Moving out from her faithless boyfriend, she finds a $500-a-month room (i.e., closet) in a vast luxury apartment occupied by “the last four nonsmoking models in Manhattan” (Shalom Harlow, Ivana Milicevic, Sarah O’Hare, and Tomiko Fraser). And then she falls head over heels in love with a neighbor, Jim (Prinze), who walks a big dog that knocks her over and sets up a conversation in which she says all of the wrong things. That’s the dialogue I thought was so funny.

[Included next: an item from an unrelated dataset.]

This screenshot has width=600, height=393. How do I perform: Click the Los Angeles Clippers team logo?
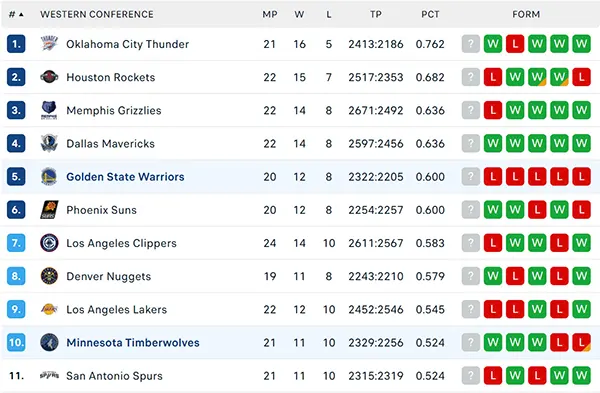click(x=49, y=243)
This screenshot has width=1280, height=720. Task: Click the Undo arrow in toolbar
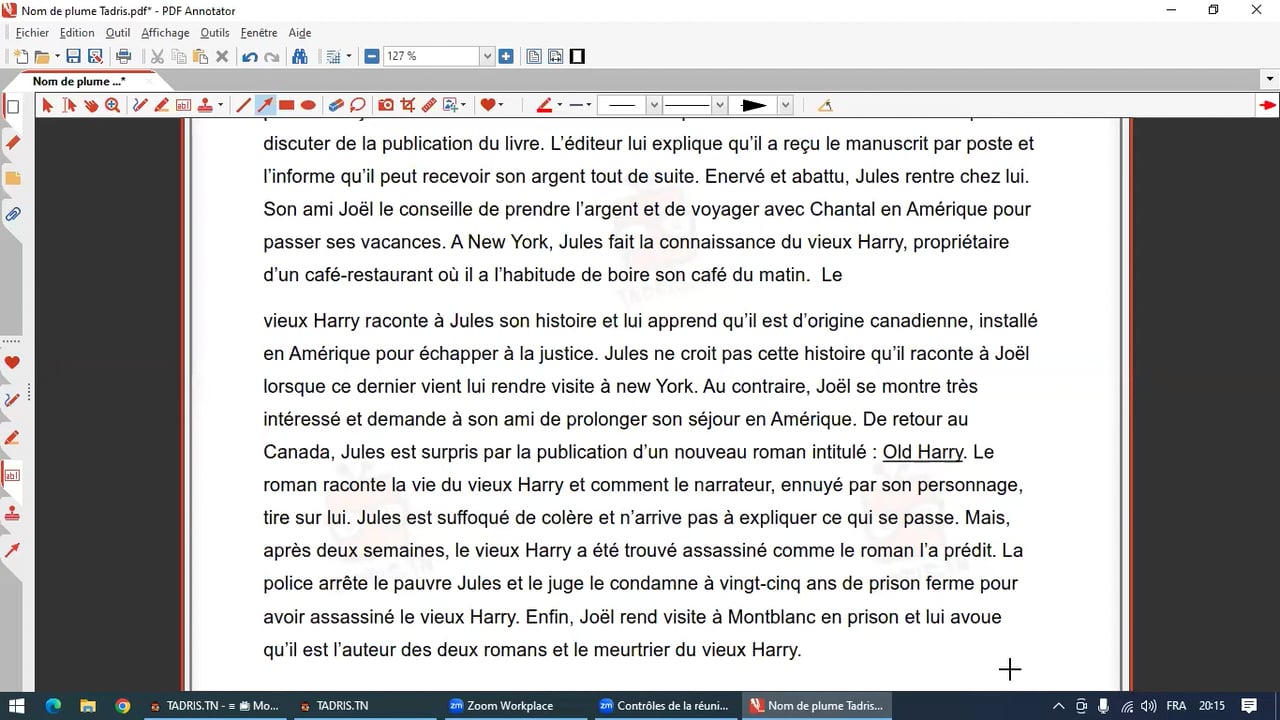249,56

In a film with more confidence, the comedy would continue to be based on their relationship. This one prefers to recycle aged clichés. She thinks she sees him club someone to death. We know he didn’t, because—well, because (a) it happens in silhouette, so the movie is hiding something, and (b) Freddie Prinze is not going to play a real club-murderer, not in a movie with a cute dog. Idiot Plot devices prevent either one of them from saying the two or three words that would clear up the misunderstanding. Meanwhile, the exhausted screenwriters haul in the Russian Mafia and other sinister characters in order to make this movie as similar as possible to countless other brain-dead productions.

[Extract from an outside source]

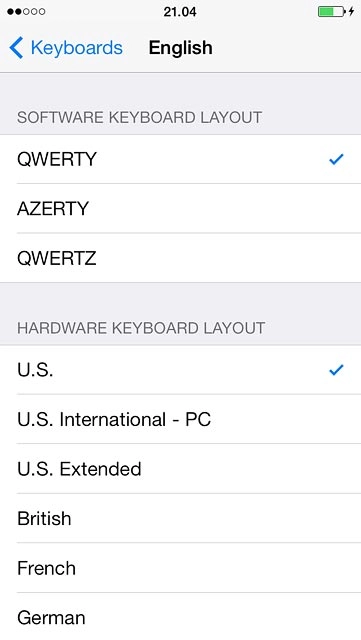Tap the checkmark next to QWERTY
This screenshot has height=640, width=361.
point(336,159)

As my smile faded and I realized the first fifteen minutes were bait-and-switch, my restless mind sought elsewhere for employment. I focused on Amanda’s job, art restoration. Her challenge: An entire face is missing from a grouping by Titian. She “restores” it by filling the gap with, yes, Freddie Prinze’s face and head, complete with a haircut that doesn’t exactly match the Renaissance period.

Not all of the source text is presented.